* [Détails de l'exercice]
Traduisez en anglais cette phrase du texte sur l'autorité : « Là où on a recours à des arguments, l'autorité est laissée de côté. »

* [Texte à analyser]
----
AUTORITÉ ET HIÉRARCHIE
3 Septembre 2015 , Rédigé par André Boyer Publié dans #PHILOSOPHIE
L’autorité est-elle en déclin ? C’est une question récurrente qui est traitée par la philosophie, au premier rang de laquelle se situe Hannah Arendt.
Hannah Arendt (1906-1975), philosophe et théoricienne du politique, publie en 1951 "Les Origines du totalitarisme" qui cherche à répondre à trois questions : «Que s'est-il passé? Pourquoi cela s'est-il passé? Comment cela a-t-il été possible?» Elle présente le totalitarisme comme un régime issu de la crise des valeurs sur lesquelles était fondée l'ancienne notion de politique :
« Liberté et justice, autorité et raison, responsabilité et vertu, pouvoir et gloire ».
Un régime totalitariste nécessite l’émergence d'un homme nouveau, simple représentant de l'espèce, composante anonyme d'un ensemble d'individus interchangeables pour lesquels la terreur est le principe de gouvernement.
Elle poursuit sa quête de l’évolution des structures de pouvoir en publiant en 1954 La Crise de la culture (Between Past and Future) qui traite de la brèche qui s’est creusée entre le passé et le futur de l’humanité et notamment du déclin de l’autorité.
Elle écrit notamment (c’est nous qui soulignons):
« Puisque l'autorité requiert toujours l'obéissance, on la prend souvent pour une forme de pouvoir ou de violence. Pourtant l'autorité exclut l'usage de moyens extérieurs de coercition; là où la force est employée, l'autorité proprement dite a échoué. L'autorité, d'autre part, est incompatible avec la persuasion qui présuppose l'égalité et opère par un processus d'argumentation. Là où on a recours à des arguments, l'autorité est laissée de côté. Face à l'ordre égalitaire de la persuasion, se tient l'ordre autoritaire, qui est toujours hiérarchique.
----
* [Extrait des données]
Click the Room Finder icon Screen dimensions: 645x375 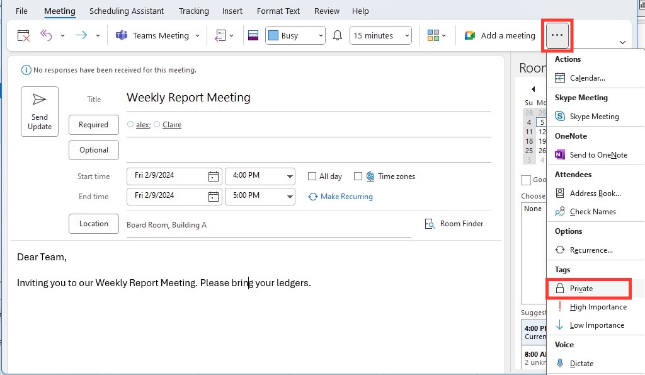point(430,224)
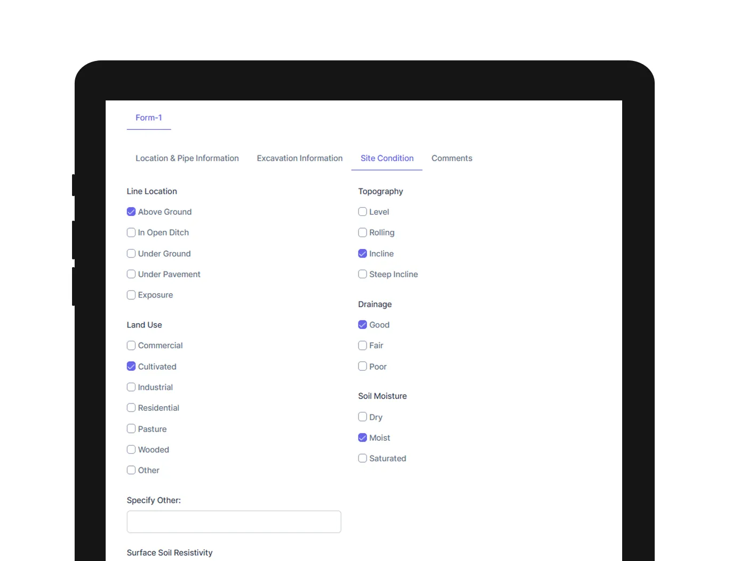This screenshot has height=561, width=747.
Task: Select Under Pavement line location
Action: coord(131,274)
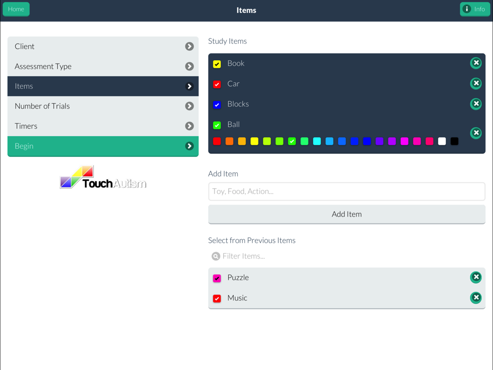Go to the Home button
The height and width of the screenshot is (370, 493).
pos(16,9)
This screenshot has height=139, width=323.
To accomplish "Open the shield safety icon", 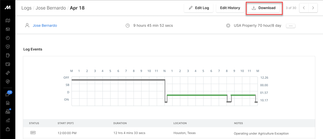I will pos(8,47).
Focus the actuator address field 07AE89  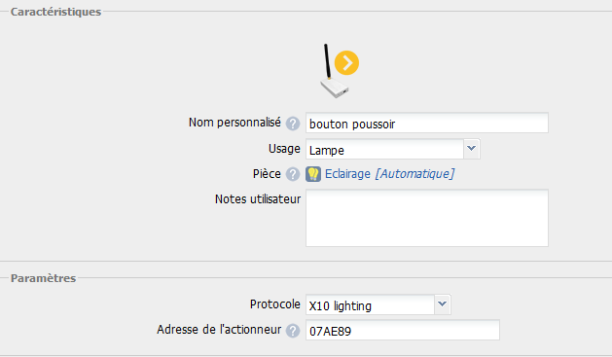coord(403,330)
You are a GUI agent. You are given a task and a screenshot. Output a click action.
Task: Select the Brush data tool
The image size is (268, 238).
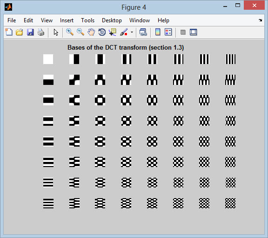[124, 32]
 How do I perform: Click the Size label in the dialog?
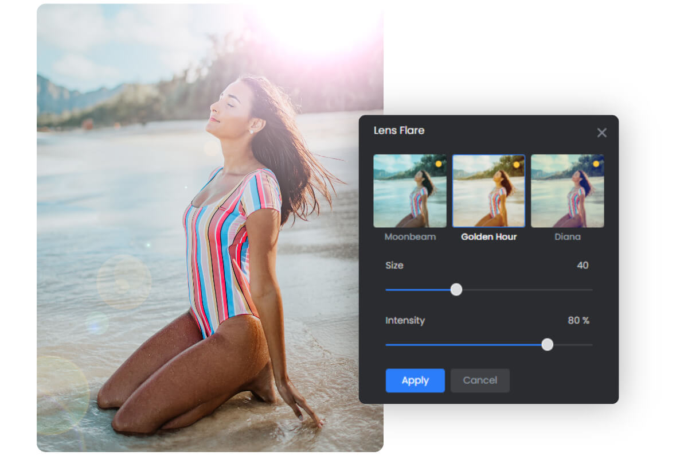395,265
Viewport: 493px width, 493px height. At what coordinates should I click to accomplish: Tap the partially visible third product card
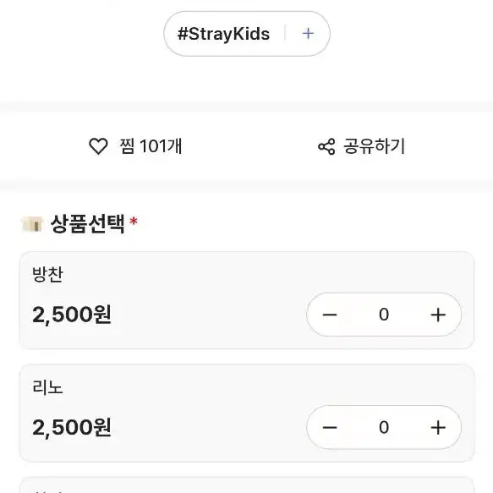(x=247, y=485)
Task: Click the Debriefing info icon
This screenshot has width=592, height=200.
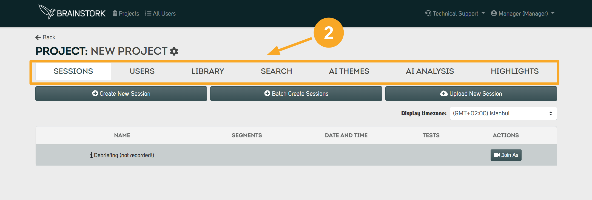Action: click(x=91, y=155)
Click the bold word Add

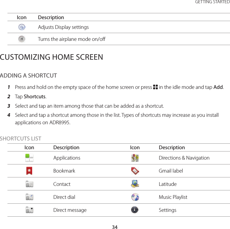tap(218, 87)
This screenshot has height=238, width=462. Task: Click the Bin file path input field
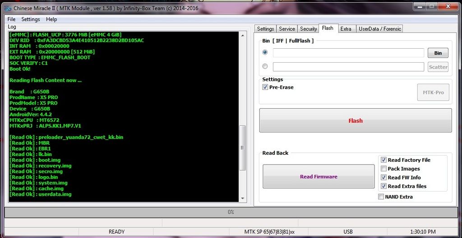click(x=348, y=53)
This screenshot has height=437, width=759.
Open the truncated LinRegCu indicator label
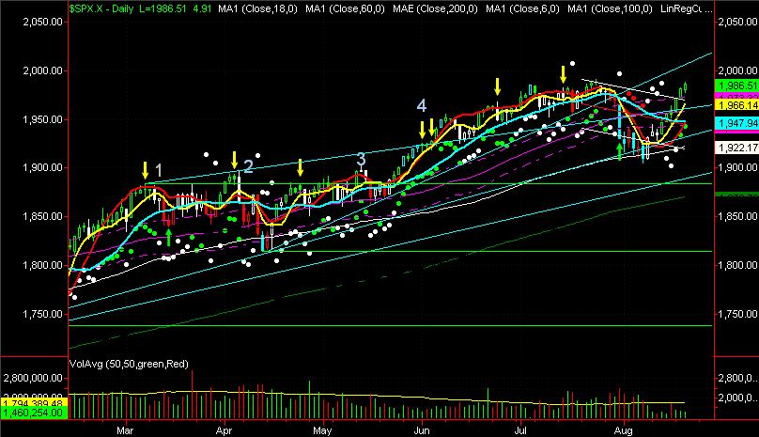tap(686, 8)
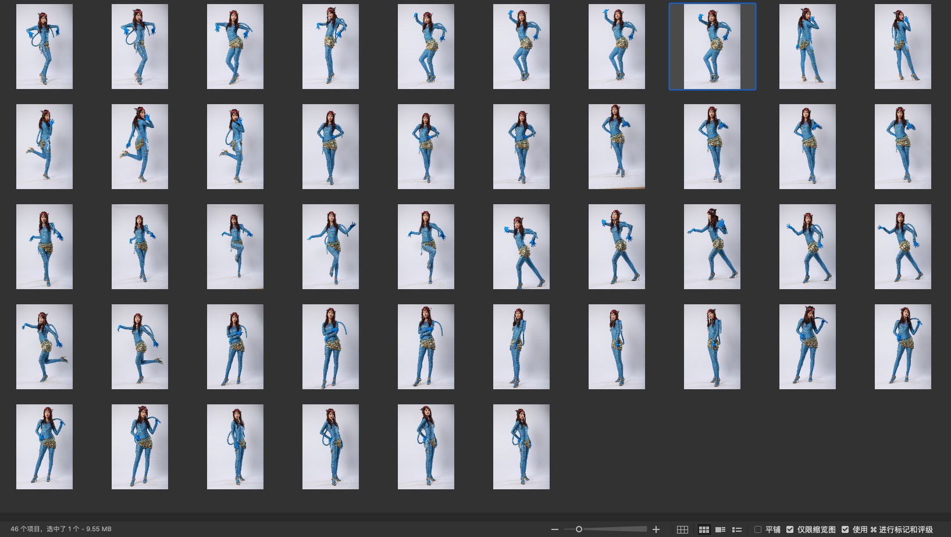Select the first thumbnail in the third row

(x=44, y=247)
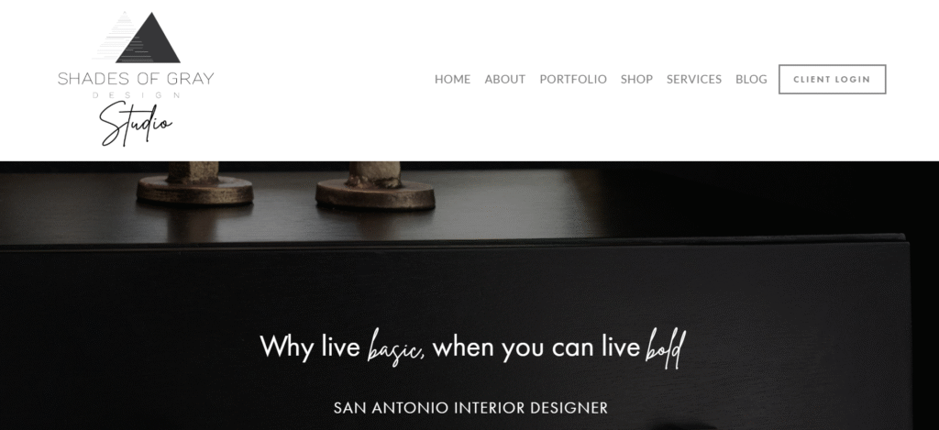
Task: Click the SHADES OF GRAY logo text
Action: pyautogui.click(x=136, y=79)
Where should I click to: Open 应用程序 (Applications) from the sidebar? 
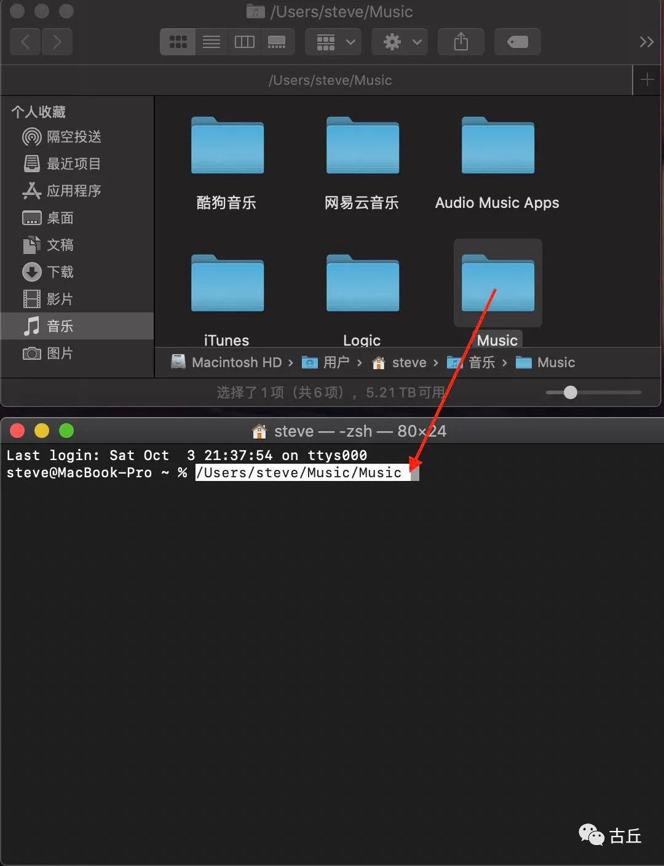point(72,191)
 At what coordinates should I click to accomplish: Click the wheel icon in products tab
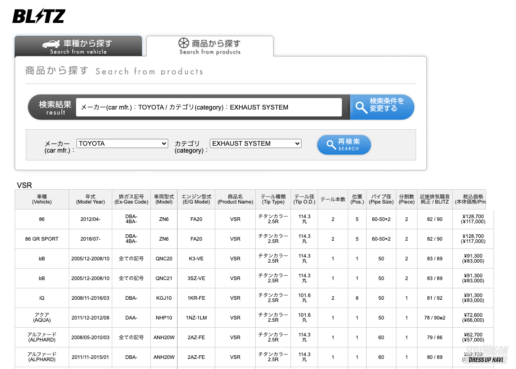point(183,44)
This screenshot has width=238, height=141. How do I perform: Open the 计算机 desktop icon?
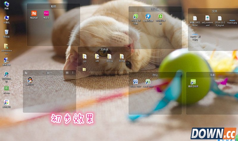pos(6,18)
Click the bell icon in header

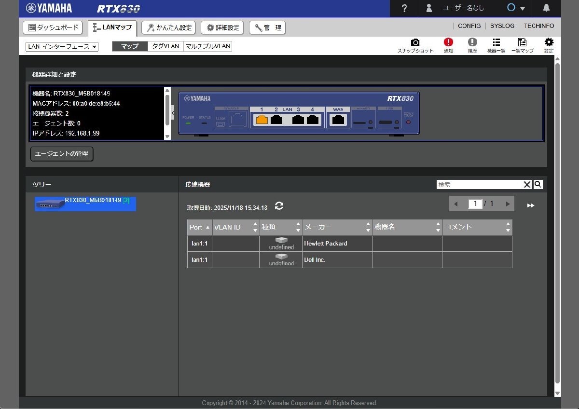(546, 8)
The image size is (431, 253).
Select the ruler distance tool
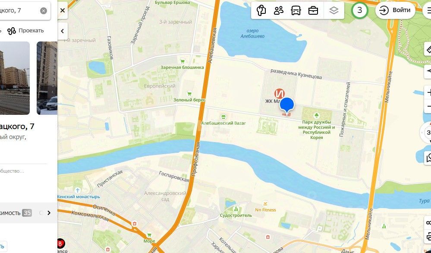(x=428, y=49)
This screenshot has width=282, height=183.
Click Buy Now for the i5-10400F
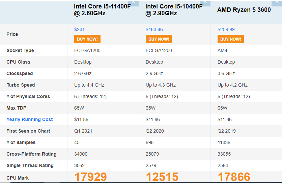tap(159, 39)
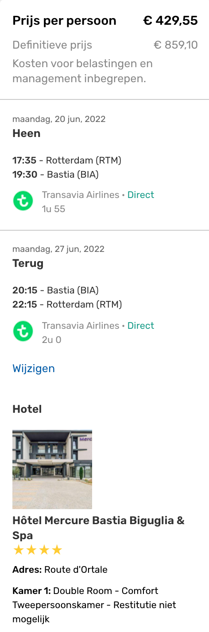This screenshot has height=632, width=209.
Task: Select the 17:35 Rotterdam (RTM) departure line
Action: click(67, 160)
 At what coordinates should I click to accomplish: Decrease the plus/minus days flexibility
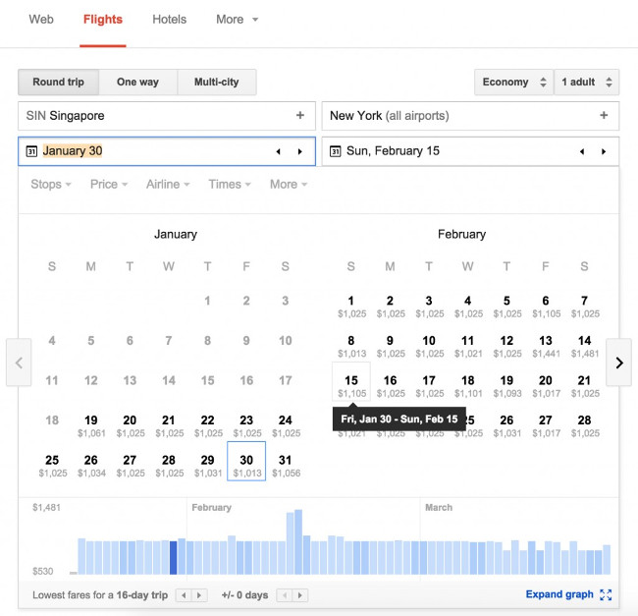coord(286,595)
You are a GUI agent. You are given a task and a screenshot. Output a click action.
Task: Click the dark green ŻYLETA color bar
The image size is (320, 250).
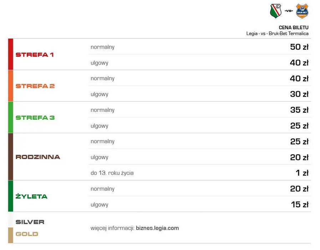[11, 196]
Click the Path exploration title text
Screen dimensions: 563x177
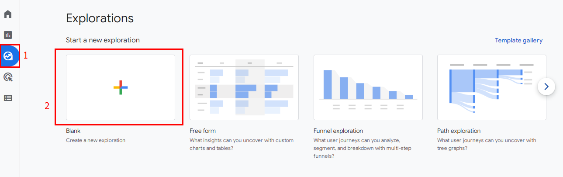(x=459, y=131)
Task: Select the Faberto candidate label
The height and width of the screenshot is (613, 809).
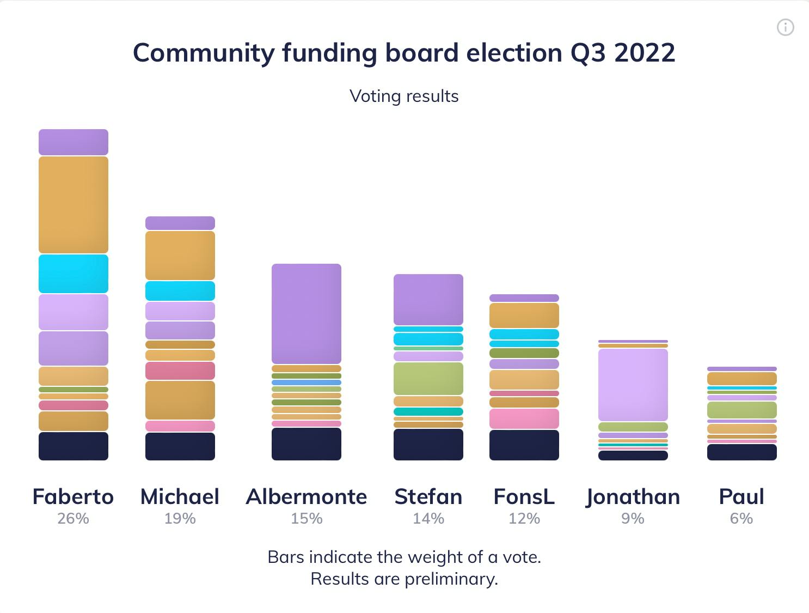Action: (73, 496)
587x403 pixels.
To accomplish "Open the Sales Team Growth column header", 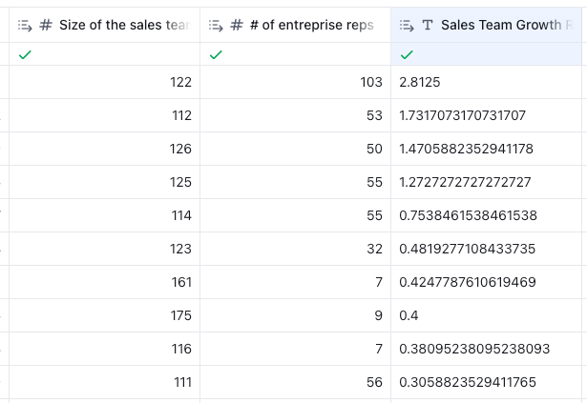I will 500,26.
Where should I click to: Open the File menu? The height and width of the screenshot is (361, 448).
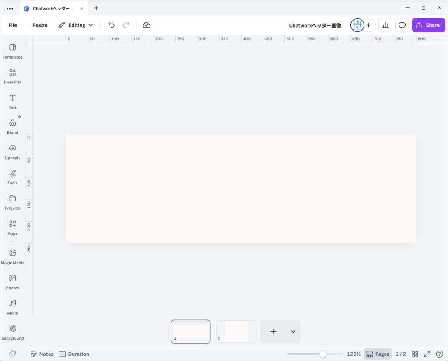pos(13,25)
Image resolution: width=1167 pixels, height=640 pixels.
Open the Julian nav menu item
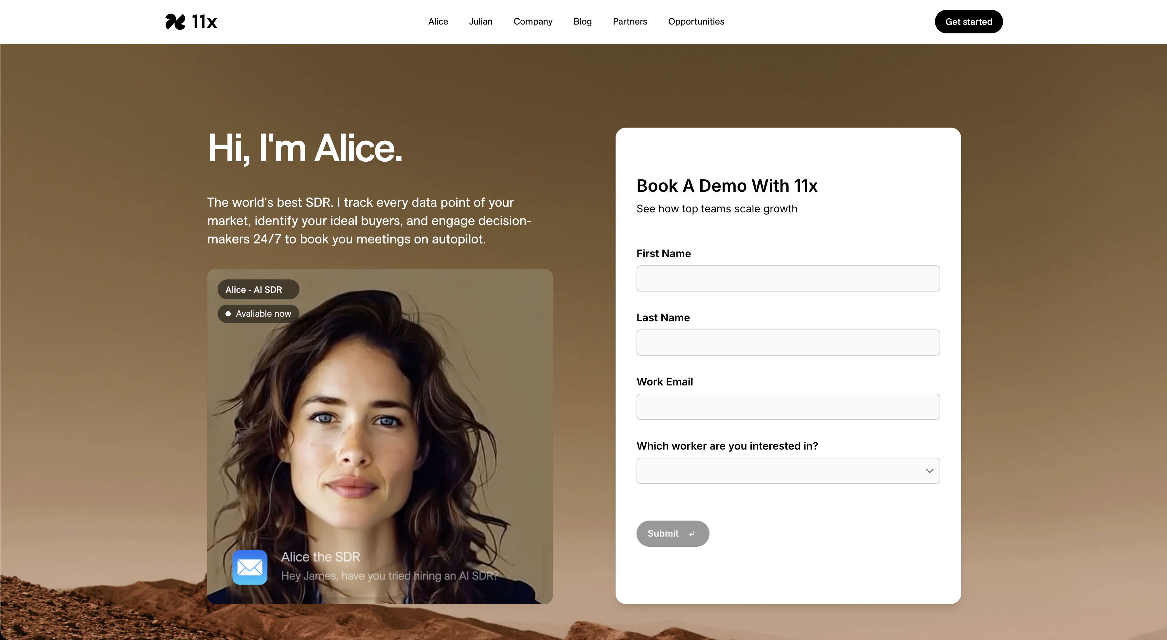[x=480, y=22]
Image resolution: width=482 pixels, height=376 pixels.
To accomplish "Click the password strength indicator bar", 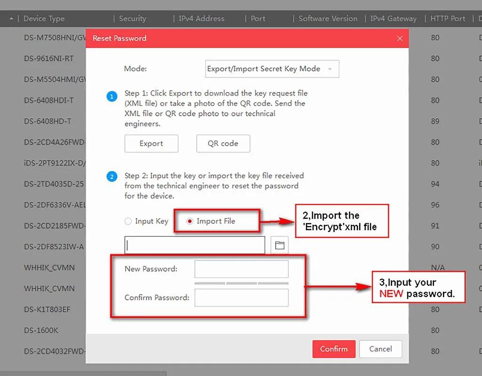I will [241, 283].
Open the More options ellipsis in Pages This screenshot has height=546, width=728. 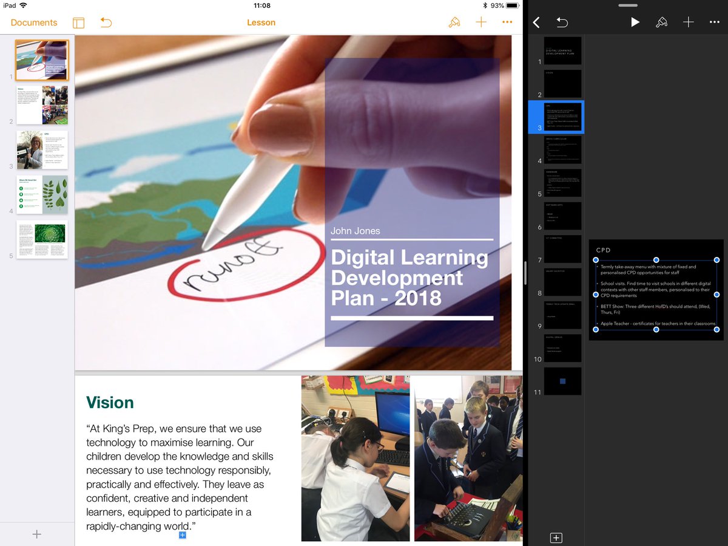click(507, 22)
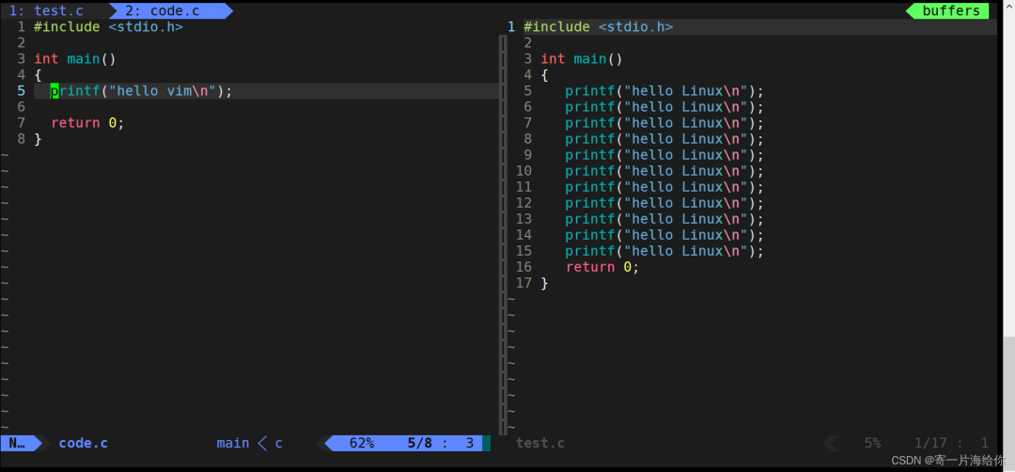
Task: Click line number 16 in right pane
Action: pyautogui.click(x=523, y=267)
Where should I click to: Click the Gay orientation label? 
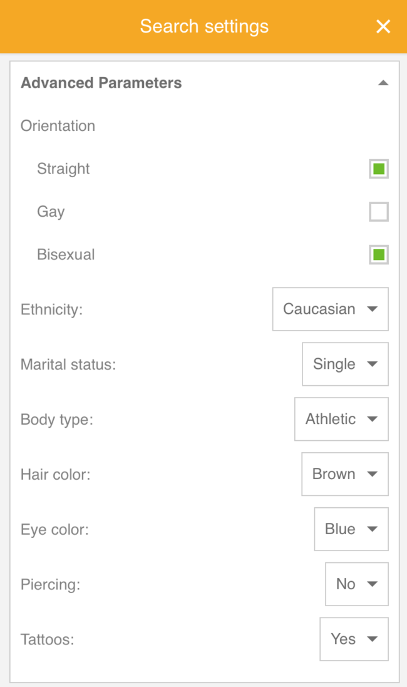pos(51,212)
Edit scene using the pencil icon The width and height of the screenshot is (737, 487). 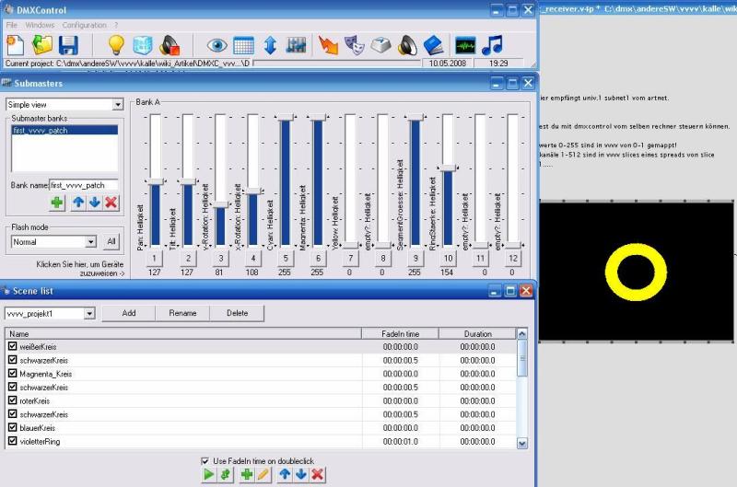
----
* [Solution détaillée]
Where arguments are resorted to, authority is left aside.